Stored data

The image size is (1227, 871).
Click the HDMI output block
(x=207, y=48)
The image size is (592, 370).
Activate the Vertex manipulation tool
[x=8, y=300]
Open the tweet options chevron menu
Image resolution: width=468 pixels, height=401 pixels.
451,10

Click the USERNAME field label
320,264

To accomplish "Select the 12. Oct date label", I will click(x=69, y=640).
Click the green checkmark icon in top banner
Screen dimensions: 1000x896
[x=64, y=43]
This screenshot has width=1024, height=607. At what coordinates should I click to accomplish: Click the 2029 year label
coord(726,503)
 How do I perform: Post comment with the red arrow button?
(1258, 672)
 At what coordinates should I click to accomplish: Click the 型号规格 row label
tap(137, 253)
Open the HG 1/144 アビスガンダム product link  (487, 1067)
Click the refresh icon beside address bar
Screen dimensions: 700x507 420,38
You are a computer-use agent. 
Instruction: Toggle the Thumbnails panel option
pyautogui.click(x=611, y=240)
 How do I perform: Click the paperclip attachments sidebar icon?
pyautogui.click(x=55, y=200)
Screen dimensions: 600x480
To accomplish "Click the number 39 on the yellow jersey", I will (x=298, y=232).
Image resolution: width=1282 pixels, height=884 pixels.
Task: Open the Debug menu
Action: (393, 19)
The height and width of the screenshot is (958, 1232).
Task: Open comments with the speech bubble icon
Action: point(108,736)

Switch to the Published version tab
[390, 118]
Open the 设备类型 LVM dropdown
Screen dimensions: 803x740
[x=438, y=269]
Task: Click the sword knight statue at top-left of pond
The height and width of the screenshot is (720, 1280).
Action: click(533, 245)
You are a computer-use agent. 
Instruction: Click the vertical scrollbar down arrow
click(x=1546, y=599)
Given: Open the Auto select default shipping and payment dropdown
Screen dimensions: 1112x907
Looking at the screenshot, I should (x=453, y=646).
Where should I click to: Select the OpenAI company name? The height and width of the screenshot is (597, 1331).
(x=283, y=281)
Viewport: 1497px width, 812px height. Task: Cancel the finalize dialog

* **AIM OF THE EXERCISE**
Among the records, find every line with the word "size" and copy it.

* **RESPONSE BELOW**
The image size is (1227, 871).
The image size is (592, 370).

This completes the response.